If you’re looking for information on how to grow your small business, business strategy describes some important concepts and actions which you should be aware of. Here are some tips on cutting through the jargon and getting to the facts.
We view business strategy as a process, not just a goal or an outcome. We’ve divided it into three easy to understand steps – pinpointing, planning and performing. Let’s now answer, “What is business strategy?”
What is Business Strategy? It’s Pinpointing
One of the most common mistakes when thinking about what is business strategy is to think that it is a goal. For example, people might say, “Our business strategy is to be the market leader in home furnishings,” or “Our strategy is to double revenue year-on-year.” Statements like these don’t make a great deal of sense because strategies and goals are not the same thing. Professor Richard Rumelt, one of the godfathers of modern strategic thinking says that he never fails to be amazed by the number of business leaders who confuse goals and strategy.

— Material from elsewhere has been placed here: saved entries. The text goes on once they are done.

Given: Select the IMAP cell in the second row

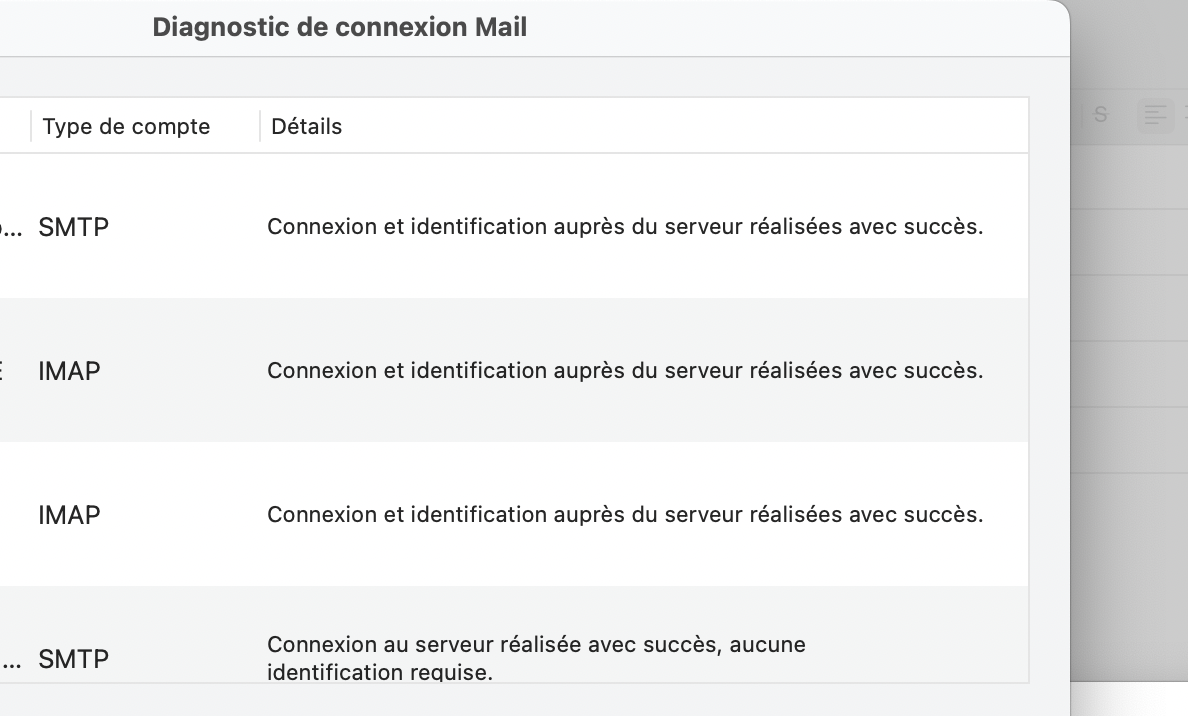Looking at the screenshot, I should (x=69, y=372).
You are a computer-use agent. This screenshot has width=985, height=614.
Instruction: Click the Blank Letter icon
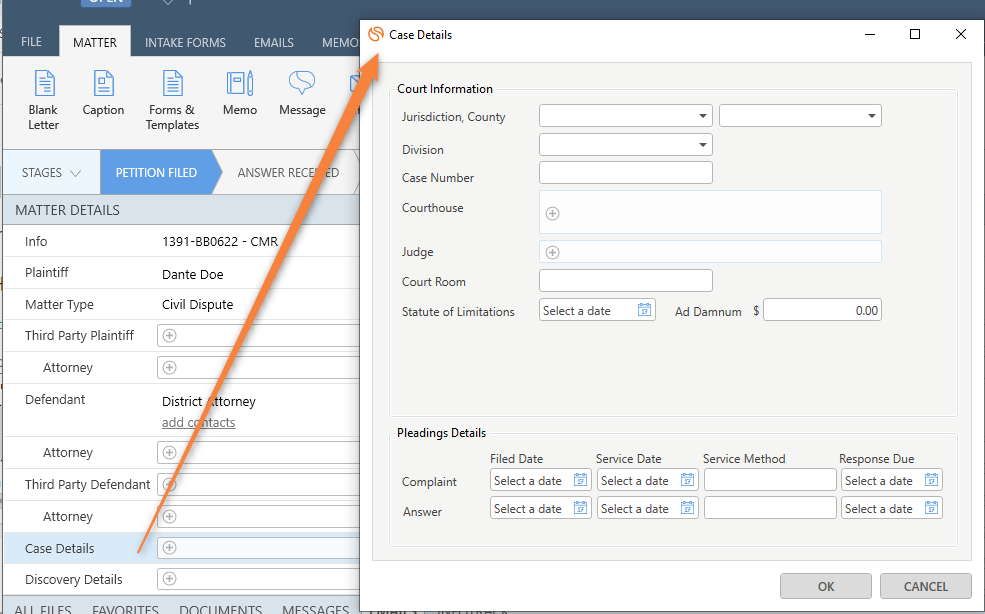pos(43,85)
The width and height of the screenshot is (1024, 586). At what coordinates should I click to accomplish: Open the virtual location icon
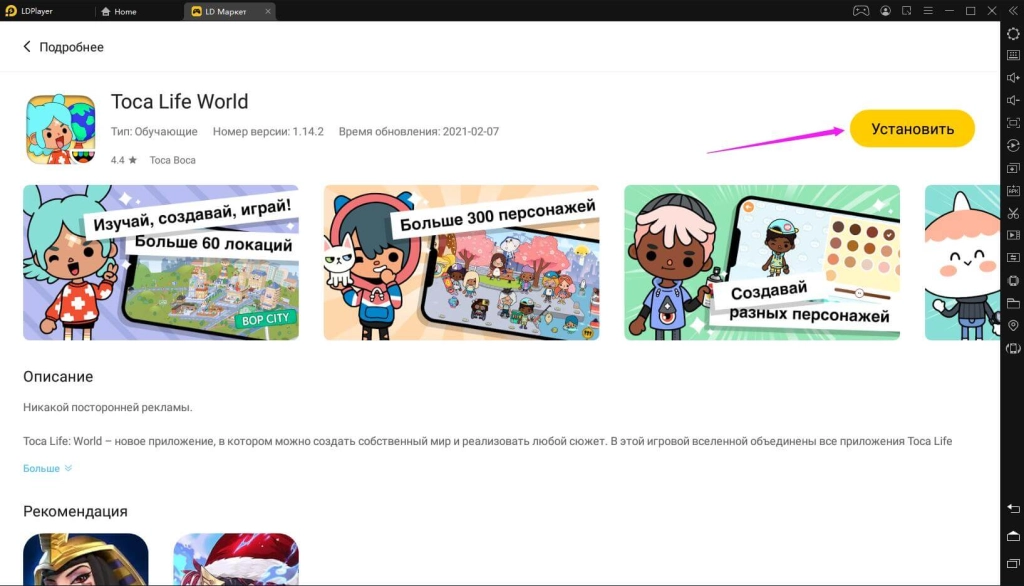tap(1012, 327)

When new leaders join organisations they are often keen to stamp their authority and appear decisive. Sometimes the energy and enthusiasm of newly promoted managers can lead them to set ambitious goals. The error here is setting goals without first understanding what needs to be achieved. Huge amounts of time and money can be spent pursuing incorrect goals. For this reason, we believe that business strategy begins with pinpointing the issues that need to be addressed.
Accurate pinpointing involves answering fundamental questions like whether we spend too much money, don’t bring in enough money, or a bit of both. We should analyse what we do well (our strengths) and what we could improve on (our weaknesses). To do this accurately often involves comparing to our competition, and understanding what makes us better (our competitive advantage). We may also consider what is going on in the wider environment – political, social, regulatory, etc (see PESTLE).
Having pinpointed the issues we face we’re now in a position to make some informed decisions about our future and address what is business strategy.
What is Business Strategy? It’s Planning
Our next step in explaining what is business strategy is to think about planning. Planning involves working out the steps needed to reach a goal. Having pinpointed what needs to change planning is used to work out how to change it and reach our goal.
The old saying goes that if you fail to plan you can plan to fail. One reason why this is true is that the discipline of planning often reveals many more issues than had been previously identified. It’s far cheaper to find issues on paper and change your approach, than find issues six months down the line after having spent lots of money.
At We Grow Businesses we recommend that the planning process is undertaken using two tools – the work breakdown structure and the project plan:
Work Breakdown Structure
Break complex tasks down into more manageable chunks. We use a hierarchical method called a work breakdown structure to identify tasks, and sub-tasks required (upper picture).
Having identified all the tasks to a suitable level of granularity we build a classic project plan. The plan describes the journey from A to B over time, including who, what, and in what order (lower picture).
What is Business Strategy? It’s Performance
Our final answer to what is business strategy is performance. Business strategy is not just a paper-based exercise. It involves mobilising people to deliver the plan. It involves monitoring and controlling activities to ensure we remain on track to reach our goal. It also includes reacting to unforeseen changes.
Even with a good plan in place things won’t automatically ‘just get done’. Internal factors need to be controlled. For example, over time teams will have new ideas that in isolation make perfect business sense. One business unit might decide to launch a new product line, which is profitable in the short term. However, this might contradict the wider organisational business strategy that has the goal of reducing the number of product lines to simplify the customer buying experience, for example.
External factors such as economic changes or regulator controls are not always predictable. When these occur it’s wise to revisit the original pinpointing work. Check how many of the originally identified problems remain valid. Often new managers will appear during times of significant change. Remember, there may well be people who are keen to make their mark and who will be tempted to tear up the old business strategy and in some cases reinvent the wheel.
Delivering a business strategy takes commitment and continual reiteration of the reasons why the business strategy is being delivered – the pinpointing. Tom Peters famously remarks, “What gets measured gets done”. When answering what is business strategy we can not exclude the measuring and management of performance.
In this article we’ve tried to simply answer the question, “What is business strategy?” We say it’s three things. It’s pinpointing the challenge. Then it’s planning. And finally it requires managing performance.
These are three features that describe business strategy. If any of these three things are missing when someone talks to you about business strategy then you should probably start hearing warning bells. It could indicate that the speaker doesn’t understand what is business strategy!